Most importantly, for the purposes of this book, we can see that the Bayesian model of human thinking still holds. Deeply held beliefs and morés do get changed—sometimes even in entire nations—by the Bayesian mechanism.

I will have more to say on these matters in later chapters. The first big criticism of Bayesianism has been dealt with. The Bayesian model, when it is applied at the tribal level of human behaviour, can fully account for the apparently un-Bayesian behaviours of individuals. I now must move on to the second big criticism of Bayesianism, the theoretical one.

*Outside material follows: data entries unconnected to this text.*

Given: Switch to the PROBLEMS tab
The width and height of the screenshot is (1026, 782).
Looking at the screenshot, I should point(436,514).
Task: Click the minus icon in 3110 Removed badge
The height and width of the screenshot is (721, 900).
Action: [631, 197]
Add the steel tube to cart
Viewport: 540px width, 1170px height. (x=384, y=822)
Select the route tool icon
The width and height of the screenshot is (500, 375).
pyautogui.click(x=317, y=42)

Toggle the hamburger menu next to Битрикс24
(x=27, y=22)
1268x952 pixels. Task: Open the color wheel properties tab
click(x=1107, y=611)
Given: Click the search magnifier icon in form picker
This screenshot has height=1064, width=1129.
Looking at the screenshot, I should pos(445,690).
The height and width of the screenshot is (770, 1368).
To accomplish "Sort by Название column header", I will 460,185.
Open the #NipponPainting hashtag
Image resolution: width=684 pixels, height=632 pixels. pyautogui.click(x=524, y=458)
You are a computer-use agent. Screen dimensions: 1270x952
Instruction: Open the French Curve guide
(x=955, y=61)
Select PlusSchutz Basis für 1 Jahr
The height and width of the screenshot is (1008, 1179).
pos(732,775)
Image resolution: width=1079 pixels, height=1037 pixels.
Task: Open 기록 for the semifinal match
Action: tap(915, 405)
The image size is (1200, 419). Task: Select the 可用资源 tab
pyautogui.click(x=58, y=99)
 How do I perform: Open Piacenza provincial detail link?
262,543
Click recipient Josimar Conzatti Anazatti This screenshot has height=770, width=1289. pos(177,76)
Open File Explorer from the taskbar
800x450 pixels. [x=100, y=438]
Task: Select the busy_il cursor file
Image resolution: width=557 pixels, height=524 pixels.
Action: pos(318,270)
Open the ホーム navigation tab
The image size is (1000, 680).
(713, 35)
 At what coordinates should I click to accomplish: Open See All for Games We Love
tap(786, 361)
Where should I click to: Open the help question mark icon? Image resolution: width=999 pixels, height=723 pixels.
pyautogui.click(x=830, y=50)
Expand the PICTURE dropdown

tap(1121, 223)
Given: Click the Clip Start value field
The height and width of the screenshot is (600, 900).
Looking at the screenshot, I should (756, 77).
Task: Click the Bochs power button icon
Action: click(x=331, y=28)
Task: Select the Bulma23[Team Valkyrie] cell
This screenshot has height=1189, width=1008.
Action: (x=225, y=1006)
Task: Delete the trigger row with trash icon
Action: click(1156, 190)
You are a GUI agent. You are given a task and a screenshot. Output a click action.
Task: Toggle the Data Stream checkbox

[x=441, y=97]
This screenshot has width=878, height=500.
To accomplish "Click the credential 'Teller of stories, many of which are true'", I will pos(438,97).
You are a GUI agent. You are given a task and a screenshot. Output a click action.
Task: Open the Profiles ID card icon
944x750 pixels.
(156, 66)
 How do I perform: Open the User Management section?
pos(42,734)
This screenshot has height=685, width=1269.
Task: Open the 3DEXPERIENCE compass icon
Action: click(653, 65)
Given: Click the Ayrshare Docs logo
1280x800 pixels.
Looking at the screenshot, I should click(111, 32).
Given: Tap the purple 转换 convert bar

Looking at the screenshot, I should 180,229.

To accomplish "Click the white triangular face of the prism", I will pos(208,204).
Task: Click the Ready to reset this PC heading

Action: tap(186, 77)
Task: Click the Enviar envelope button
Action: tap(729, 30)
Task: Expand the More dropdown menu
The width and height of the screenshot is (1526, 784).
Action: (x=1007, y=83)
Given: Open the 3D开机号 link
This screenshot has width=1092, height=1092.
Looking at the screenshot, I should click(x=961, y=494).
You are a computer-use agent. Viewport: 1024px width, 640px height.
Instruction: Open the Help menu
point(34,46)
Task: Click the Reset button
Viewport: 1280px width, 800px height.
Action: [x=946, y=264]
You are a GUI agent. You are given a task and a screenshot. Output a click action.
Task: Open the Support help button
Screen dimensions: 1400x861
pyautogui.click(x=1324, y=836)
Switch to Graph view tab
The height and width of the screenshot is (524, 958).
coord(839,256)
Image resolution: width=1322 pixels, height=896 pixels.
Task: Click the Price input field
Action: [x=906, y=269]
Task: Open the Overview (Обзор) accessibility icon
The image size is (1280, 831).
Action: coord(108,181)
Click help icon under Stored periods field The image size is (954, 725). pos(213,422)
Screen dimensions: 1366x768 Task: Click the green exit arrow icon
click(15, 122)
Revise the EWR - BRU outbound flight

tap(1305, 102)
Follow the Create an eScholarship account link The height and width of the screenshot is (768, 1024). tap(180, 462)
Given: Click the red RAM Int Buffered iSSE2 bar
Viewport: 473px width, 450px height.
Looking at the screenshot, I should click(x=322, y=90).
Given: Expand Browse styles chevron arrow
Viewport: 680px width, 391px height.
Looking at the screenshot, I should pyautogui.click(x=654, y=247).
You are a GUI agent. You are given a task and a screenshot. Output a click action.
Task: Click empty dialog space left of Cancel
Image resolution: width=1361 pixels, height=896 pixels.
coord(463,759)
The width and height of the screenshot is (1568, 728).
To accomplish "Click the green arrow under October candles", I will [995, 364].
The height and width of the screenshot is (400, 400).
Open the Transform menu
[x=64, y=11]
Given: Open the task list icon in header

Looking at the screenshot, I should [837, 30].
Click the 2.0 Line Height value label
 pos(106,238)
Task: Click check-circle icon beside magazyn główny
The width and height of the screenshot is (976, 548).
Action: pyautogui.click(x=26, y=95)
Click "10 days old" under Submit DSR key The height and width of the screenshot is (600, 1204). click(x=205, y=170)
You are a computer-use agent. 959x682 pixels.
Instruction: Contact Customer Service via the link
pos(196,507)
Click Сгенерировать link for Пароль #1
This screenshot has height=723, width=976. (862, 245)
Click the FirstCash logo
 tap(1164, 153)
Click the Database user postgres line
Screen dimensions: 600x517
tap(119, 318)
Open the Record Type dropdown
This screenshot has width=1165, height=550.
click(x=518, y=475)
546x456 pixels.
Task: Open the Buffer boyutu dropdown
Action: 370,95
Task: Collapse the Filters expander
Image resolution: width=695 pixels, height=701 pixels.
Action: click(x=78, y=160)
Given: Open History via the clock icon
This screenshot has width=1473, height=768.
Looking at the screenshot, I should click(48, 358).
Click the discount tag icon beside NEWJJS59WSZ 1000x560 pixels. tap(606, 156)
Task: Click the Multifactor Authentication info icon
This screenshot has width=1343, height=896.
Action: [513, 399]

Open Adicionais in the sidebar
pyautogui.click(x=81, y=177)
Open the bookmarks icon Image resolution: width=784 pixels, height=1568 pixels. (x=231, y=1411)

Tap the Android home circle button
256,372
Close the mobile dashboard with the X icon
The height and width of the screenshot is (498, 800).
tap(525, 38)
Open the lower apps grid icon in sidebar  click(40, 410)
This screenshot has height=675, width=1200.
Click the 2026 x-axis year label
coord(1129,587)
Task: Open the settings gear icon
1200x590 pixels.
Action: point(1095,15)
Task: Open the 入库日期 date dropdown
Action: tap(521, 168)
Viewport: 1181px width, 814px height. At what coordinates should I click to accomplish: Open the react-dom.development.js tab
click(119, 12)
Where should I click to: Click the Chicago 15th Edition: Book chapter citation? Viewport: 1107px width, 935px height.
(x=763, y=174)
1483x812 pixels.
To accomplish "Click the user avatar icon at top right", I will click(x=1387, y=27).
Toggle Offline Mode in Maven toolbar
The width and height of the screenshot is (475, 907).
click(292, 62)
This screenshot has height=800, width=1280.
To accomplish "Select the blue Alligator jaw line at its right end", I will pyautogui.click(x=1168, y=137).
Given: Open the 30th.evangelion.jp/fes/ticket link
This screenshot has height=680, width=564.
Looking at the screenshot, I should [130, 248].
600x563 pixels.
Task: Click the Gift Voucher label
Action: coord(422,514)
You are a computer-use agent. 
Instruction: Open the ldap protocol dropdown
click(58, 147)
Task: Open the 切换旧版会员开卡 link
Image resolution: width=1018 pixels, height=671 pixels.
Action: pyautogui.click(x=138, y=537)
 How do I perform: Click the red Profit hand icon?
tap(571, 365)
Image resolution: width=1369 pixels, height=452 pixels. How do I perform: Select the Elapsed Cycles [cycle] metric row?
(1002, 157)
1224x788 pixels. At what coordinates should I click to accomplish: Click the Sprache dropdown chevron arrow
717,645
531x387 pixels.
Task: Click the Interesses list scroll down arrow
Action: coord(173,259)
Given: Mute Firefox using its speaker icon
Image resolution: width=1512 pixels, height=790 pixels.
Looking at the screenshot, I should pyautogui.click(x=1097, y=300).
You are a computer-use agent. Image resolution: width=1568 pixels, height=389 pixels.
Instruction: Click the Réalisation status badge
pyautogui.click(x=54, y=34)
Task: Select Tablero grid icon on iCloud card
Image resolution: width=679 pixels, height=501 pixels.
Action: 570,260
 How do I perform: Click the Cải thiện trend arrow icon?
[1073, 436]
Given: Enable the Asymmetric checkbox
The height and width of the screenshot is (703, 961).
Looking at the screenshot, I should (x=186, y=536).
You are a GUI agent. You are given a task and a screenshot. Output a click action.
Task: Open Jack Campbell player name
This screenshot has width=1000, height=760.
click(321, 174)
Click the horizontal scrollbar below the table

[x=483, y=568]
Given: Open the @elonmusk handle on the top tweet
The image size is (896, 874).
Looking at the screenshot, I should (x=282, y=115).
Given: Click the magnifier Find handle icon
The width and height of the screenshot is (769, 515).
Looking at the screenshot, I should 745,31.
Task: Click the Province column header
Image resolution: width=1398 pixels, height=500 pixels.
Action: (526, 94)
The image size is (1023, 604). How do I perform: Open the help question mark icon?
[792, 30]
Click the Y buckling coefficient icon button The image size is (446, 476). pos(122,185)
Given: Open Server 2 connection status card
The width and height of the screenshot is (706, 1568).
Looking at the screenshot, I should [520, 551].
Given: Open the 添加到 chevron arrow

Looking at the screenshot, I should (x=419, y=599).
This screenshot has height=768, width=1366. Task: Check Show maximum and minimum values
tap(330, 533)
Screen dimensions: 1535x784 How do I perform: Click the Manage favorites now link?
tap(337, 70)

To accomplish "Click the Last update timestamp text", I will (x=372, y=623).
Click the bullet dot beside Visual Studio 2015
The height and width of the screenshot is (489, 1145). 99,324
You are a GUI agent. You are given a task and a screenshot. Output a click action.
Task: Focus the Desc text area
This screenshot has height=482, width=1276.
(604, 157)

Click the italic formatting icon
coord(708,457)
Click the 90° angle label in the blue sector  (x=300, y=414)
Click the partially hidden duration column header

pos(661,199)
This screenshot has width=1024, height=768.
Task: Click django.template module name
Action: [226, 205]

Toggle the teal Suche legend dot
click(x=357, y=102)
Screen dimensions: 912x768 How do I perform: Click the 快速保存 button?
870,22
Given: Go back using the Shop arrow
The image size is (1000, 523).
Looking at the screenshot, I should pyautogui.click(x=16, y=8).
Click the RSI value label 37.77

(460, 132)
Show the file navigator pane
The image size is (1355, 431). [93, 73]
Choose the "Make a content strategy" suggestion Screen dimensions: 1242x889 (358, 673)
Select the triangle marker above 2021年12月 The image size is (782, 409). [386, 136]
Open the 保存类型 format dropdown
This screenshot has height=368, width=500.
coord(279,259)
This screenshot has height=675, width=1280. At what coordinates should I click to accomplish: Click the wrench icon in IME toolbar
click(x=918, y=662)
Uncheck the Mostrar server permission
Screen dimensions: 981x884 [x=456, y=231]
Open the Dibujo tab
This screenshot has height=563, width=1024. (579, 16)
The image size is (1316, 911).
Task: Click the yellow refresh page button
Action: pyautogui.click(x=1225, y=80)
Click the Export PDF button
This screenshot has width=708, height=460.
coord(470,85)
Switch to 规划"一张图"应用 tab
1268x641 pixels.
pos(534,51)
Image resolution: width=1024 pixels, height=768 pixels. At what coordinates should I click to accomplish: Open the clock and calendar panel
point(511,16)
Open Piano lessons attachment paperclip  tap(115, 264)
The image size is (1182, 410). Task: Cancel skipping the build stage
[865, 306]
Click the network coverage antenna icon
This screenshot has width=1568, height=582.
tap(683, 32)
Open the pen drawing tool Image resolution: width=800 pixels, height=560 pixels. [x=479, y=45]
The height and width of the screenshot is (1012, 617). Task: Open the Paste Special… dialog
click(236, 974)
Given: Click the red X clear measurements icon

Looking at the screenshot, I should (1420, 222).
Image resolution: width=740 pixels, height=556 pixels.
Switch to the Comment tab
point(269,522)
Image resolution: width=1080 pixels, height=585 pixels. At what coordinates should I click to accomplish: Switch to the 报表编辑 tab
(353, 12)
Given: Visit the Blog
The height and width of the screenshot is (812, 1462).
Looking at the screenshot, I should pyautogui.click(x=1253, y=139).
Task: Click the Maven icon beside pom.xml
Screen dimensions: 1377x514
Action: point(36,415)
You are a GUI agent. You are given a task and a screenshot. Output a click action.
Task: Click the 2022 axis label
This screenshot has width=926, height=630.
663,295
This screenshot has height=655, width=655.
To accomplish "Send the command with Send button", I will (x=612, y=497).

And perhaps this is the point at which I should also say that the next chapter is fairly technical, and it isn’t essential to my case. If you want to skip a chapter, the next is one you can skip and still not lose the train of thought leading to the conclusion of the full argument.




Notes
1. Jan Degenaar, “Through the Inverting Glass: First-Person Observations on Spatial Vision and Imagery,” Phenomenology and the Cognitive Sciences 12, No. 1 (March 2013). http://www.academia.edu/4029955/Degenaar2013_Through_the_Inverting_Glass.

2. Thomas Kuhn, The Structure of Scientific Revolutions (Chicago: University of Chicago Press, 3rd ed., 1996).
3. John Stuart Mill, The Subjection of Women (1869 essay). The Constitution Society website. http://www.constitution.org/jsm/women.htm.

4. Albert North Whitehead, Symbolism: Its Meaning and Effect (University of Virginia: Barbour-Page Lectures, 1927).